Edward Sigei, the Kecobo CEO does mince his words as he weighs into the issue.
“The first thing you should know is that the minutes doing rounds (on the committee) were leaked. What no one is telling you is that the mandate of the committee was extended after that and more decisions arrived at by CMOs. Our role as Kecobo is to look at these outcomes after all the evaluation processes and make our recommendations on how to go forward. We have been trying to manage the process and so far everything is moving forward. We should be making an official statement on all this by Wednesday next week,” Sigei articulates.

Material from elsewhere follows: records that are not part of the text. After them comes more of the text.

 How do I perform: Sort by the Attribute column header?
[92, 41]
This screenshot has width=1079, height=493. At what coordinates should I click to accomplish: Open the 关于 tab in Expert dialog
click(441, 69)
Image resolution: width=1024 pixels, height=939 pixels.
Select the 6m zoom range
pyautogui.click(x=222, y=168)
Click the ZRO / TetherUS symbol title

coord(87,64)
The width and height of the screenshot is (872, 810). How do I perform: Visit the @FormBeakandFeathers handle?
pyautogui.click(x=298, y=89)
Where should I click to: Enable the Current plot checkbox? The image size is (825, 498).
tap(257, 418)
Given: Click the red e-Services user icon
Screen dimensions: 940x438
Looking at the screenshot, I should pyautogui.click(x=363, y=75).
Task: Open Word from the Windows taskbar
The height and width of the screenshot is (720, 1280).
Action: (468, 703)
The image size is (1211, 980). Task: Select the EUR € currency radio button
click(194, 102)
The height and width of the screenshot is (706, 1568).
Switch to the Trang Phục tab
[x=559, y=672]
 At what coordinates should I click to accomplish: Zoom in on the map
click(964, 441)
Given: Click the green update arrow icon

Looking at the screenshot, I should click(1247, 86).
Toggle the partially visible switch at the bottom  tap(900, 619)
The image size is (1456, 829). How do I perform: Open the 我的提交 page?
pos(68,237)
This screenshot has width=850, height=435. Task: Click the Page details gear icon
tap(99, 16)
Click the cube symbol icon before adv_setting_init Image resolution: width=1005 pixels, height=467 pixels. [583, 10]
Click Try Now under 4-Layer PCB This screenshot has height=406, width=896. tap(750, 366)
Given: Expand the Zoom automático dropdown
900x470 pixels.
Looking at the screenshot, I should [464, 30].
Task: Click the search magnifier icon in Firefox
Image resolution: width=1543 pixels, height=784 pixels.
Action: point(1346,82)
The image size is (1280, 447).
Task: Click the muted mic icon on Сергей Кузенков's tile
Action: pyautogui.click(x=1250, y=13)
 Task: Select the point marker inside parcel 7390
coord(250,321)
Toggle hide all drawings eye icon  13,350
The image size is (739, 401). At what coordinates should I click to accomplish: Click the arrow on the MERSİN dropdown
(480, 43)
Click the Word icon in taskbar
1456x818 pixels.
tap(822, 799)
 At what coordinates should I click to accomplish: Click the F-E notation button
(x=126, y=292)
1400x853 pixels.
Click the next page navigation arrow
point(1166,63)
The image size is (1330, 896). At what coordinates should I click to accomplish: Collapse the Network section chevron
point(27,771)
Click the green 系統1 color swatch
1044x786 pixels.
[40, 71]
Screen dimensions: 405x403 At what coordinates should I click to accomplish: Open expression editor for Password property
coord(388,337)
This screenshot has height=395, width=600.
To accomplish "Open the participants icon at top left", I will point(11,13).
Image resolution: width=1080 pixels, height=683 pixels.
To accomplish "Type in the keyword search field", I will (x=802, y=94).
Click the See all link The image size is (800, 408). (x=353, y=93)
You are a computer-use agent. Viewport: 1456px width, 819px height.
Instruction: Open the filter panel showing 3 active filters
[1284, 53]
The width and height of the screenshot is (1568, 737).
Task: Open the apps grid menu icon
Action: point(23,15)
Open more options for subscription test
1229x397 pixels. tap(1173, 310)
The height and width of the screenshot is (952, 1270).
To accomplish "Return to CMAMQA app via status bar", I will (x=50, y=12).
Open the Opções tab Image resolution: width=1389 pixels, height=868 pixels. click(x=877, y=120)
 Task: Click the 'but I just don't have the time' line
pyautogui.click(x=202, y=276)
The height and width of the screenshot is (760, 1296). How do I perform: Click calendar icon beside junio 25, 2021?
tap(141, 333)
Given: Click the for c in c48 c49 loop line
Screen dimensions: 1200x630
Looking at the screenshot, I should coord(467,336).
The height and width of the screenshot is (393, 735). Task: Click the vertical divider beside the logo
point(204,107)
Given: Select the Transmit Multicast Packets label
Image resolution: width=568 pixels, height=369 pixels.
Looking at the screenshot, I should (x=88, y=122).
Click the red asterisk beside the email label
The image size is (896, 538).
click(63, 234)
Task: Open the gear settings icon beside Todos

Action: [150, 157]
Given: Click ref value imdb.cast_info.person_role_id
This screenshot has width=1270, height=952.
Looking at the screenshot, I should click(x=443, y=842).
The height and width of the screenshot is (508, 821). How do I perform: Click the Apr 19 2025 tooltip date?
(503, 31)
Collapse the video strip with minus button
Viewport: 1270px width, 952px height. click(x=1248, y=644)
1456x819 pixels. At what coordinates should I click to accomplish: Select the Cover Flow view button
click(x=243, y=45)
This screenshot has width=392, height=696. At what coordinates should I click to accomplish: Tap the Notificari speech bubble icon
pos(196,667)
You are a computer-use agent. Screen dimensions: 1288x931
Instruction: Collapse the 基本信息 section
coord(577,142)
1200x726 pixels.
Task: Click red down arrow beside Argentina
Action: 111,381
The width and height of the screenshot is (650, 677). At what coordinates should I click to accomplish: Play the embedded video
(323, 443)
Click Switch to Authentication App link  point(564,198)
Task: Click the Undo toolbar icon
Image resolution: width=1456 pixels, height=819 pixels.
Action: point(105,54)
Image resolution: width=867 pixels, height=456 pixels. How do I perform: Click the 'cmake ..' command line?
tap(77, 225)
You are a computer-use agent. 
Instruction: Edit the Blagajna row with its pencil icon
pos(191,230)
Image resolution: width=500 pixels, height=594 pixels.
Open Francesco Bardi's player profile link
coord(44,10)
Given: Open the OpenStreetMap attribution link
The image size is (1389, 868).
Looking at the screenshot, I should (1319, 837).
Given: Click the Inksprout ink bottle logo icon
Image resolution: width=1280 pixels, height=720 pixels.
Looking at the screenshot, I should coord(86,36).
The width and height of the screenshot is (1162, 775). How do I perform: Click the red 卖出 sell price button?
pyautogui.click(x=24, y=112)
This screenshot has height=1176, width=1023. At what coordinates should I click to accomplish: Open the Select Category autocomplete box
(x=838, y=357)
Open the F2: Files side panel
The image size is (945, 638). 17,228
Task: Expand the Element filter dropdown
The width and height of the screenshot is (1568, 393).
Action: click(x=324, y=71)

“RYZIKIMUSIC is not a company. It is a platform consisting of the four systems; National Rights Registry, Licensing Module, a Media Monitoring Module and a Distribution Model. This is only the brand name for the system. It is a sub-domain under Kecobo that they (CMOs) are now co-joined in making payments and we are doing so through the generation of a paybill number,” he elaborates.
Sigei is quick to note that some players are not keen to see the full implementation of the new automated ICT system as “they feel that they are no longer important”.
“During their (CMOs) meeting, two of the three were in disagreement but after it was all said and done, we are in agreement that the person who has been given the job has what it takes to deliver; from company reputation, to security and experience. I wish I would give you the name, but it would be premature to do so now. Let’s wait for next week,” he adds.
Questioned on whether the distribution of the artistes' cash announced by the president was being done from his office, Sigei notes that this being worked from the Ministry of Sports, Culture and Heritage.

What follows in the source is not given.